Bones, The Big Bang Theory, and now Scorpion are Wrong! Good TV Shows and Diabetes Facts!!

I like to say that I watch “intelligent” comedy/drama on TV. I do occasionally watch a NOVA (Thank you Mrs. Schofield and Biology I for the extra credit years ago!), Discovery channel, or National Geographic. I prefer comedies or dramas that I “thought” took a little intelligence to appreciate. I am thinking of The Big Bang Theory, Bones, and now Scorpion. All three of these shows have made inaccurate references to diabetes! Tonight was no exception!
I remember seeing posts on FB about the Bones episode. My daughter and I have recently become Bones fanatics and I didn’t mind it when Bones made a comment, “Are you trying to make me diabetic?” in an episode concerning how much she was eating. I didn’t get upset. I was glad that TV was at least mentioning our cause. I know very well that eating sugar does not give you diabetes. It is hard to differentiate that to the rest of the public concerning individuals that choose to live unhealthy lifestyles and therefore eat mostly carbohydrates and poor sources of nutrition. This can wear down the pancreas, but eating sugar is not the cause. It is the entire lifestyle. I still could appreciate the fact that attention was being given to diabetes in general. The Big Bang Theory has made two references that I can recall. The first was similar to the Bones Episode. The second was the fist episode of this new season discussing diabetes, insulin pumps, and the overweight people using the insulin pumps! I guess it got my attention, but I still tried to forgive Hollywood because at least they were mentioning insulin pumps in the main stream. They were showing that we are part of the normal population and we are out and about living!
Tonight I came home from a class and couldn’t unwind to get to sleep. I turned on the DVR and decided to watch the latest episode of Scorpion. This is a show all about genius people comprising a team to help solve some difficult problems in our world. Sounds good right? However, the main genius just made a reference to the fact that Halloween leads to “Juvenile Diabetes”! For goodness sake, I know that most of the world is uneducated about the differences between T1 and T2, but seriously.

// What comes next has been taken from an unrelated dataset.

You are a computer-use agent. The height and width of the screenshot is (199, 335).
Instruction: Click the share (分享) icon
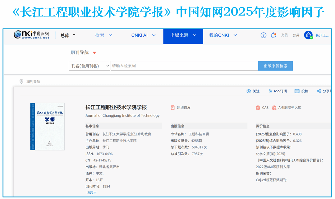point(319,91)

I could even understand using the term “Juvenile Diabetes” which no longer is correct. Many people still believe that if you are young you can only get Type 1 and if you are old you get type 2. These lines of course, have all been crossed and the same old rules no longer apply. However, I think I am used to the the world misrepresenting the majority of the diabetes population, those living with T2. I was taken aback at the inaccuracy that eating Halloween candy could cause T1 diabetes. More than that, I was upset that it made reference to Juvenile. Any genius should know that “Juvenile” or T1 is caused by genetics and environmental triggers– not lifestyle habits!
I am torn between frustration of accurate facts and thankfulness for diabetes in general getting the much needed attention it deserves. We don’t have anyone wearing particular colors for us, teams fundraising for us, and we need to get the public educated about how devastating life with this disease is. I simply would also like some accurate facts! Come on Hollywood- if we can figure out the last detail on a star’s wedding dress, what one celebrity said to another, hire physicists to make sure that the equations in the background of every BBT episode are accurate– couldn’t someone help these people understand diabetes?!?!?!
Thank you.
The Diabetes Coach
Marianne Tetlow

One thought on “Bones, The Big Bang Theory, and now Scorpion are Wrong! Good TV Shows and Diabetes Facts!!

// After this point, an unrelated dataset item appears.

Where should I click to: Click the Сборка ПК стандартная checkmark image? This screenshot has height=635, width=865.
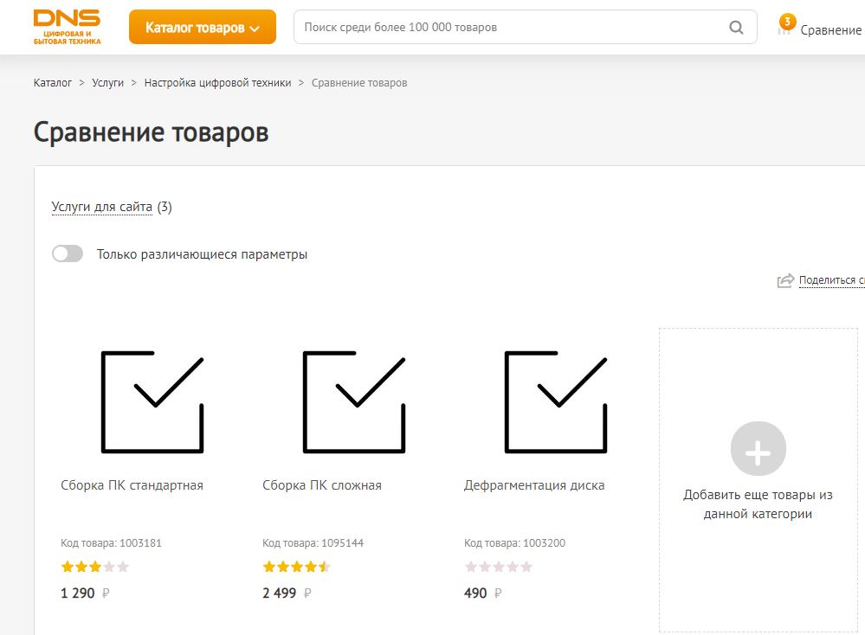coord(152,401)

  1. I know the feeling. I was just watching the first episode of Blue Bloods and was excited to see them talking about a young girl with T1D. But after that, it went downhill. First they said she needed insulin every 24 hrs. I let that slide. She probably takes a basal every morning. But then the cop looking for the missing girl warned that she could go into “insulin shock”? 1. I’ve never heard anyone use that term 2. He meant hypoglycemia 3. Not taking her insulin would bring her BG up not down. Plus the stress of being kidnapped would do the same.

    So which is it? When’s she’s found, does she need a glucose shot or an insulin drip? C’mon CBS/Blue Bloods. Is it that hard to go on WebMD and do 5 mins of research?